E che ha visto Louis Vuitton aprire, negli ultimi anni, il “Cafè V” ad Osaka, in Giappone, il Mory Sacko at Louis Vuitton a Saint-Tropez nell’hotel “White 1921”, la caffetteria e cioccolateria Maxim Frédéroc at Louis Vuitton nello spazio Lv Dream Parigi, dove nei prossimi anni dovrebbe aprire anche il primo hotel griffato, e il ristorante stellato The Hall by Louis Vuitton a Chengdu, in Cina. Ma, sempre del gruppo Lvmh, c’è anche Christian Dior (che ha già vari caffè tra Saint-Tropez, Tokyo, Seoul e Miami) e che ha inaugurato a Parigi, nello storico indirizzo di Avenue Montaigne, il suo raffinatissimo ristorante Monsieur Dior, capitanato dallo chef Jean Imbert. E in chiave parigina non poteva mancare una sosta per acquistare macaron ed éclair griffati: si può farlo naturalmente all’adiacente Pâtisserie Dior.

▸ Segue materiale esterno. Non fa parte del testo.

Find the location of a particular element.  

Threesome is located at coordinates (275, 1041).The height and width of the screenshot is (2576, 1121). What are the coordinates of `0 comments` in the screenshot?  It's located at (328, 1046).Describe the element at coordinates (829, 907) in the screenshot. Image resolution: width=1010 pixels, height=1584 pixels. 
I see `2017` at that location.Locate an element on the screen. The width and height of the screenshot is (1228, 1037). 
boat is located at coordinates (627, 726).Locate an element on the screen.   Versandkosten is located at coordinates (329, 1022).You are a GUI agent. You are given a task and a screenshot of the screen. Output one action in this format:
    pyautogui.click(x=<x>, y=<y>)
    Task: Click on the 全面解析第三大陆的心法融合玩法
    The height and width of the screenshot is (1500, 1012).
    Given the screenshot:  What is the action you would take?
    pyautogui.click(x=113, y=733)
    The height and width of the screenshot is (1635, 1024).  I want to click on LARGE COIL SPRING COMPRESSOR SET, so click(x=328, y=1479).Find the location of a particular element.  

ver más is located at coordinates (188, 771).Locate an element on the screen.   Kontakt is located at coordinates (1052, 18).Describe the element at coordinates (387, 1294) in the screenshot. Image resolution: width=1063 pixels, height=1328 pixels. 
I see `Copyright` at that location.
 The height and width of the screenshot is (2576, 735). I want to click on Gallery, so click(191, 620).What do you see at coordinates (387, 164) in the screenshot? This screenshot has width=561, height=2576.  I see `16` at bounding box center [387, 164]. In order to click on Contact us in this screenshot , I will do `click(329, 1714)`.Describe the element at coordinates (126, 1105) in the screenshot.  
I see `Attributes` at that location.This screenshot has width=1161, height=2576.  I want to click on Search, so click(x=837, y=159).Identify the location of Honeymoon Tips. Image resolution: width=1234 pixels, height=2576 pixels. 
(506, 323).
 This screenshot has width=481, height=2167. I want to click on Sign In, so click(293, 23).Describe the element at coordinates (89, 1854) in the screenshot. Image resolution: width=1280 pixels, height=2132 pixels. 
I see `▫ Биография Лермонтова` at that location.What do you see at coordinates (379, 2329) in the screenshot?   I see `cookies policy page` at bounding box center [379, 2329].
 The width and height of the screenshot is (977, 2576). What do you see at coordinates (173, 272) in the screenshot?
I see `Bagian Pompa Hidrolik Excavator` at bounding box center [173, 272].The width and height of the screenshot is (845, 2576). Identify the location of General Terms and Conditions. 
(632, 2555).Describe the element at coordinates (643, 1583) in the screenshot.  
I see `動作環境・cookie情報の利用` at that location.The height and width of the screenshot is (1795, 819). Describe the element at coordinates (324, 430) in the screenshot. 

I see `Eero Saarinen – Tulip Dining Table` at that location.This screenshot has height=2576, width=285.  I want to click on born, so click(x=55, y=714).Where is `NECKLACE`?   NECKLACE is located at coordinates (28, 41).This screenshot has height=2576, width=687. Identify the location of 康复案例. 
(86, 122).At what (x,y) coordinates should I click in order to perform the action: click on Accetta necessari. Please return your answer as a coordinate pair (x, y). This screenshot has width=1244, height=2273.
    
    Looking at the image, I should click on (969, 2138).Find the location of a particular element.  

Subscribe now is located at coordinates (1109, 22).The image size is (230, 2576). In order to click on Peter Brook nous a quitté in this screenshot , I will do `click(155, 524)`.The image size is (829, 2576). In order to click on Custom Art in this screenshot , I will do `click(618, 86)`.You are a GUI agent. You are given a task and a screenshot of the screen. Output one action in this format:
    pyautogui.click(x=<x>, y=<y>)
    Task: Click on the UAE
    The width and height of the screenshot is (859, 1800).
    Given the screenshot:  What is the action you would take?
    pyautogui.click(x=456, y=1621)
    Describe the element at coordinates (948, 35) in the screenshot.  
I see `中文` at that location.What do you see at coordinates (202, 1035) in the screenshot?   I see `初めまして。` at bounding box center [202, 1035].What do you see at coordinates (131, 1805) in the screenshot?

Il Louis Vuitton Café by Timeo - che si inserisce nel progetto di resort estivi di Louis Vuitton, con negozi pop up ed esperienze culinarie sulle spiagge più famose, dagli Hamptons a Saint Tropez, da Bodrum a Mykonos - dopo l’apertura del Tommy’s Cafe a Milano, primo bar in Europa di Tommy Hilfiger, è dunque solo l’ultimo esempio nella lunga lista stilata da WineNews della strategia di diversificazione del mondo della moda italiana ed internazionale che fa l’occhiolino all’inarrestabile hype che ruota attorno alla gastronomia, e che consente a fashion addicted, foodies, ma anche ai semplici curiosi, di godere di una full immersion in un ambiente in cui ogni dettaglio corrisponde all’estetica della griffe, dove il marchio non è solo sinonimo di shopping, ma anche di sapori ricercati, presentazioni curatissime, ambientazioni suggestive, luoghi d’incontro e soprattutto esperienze.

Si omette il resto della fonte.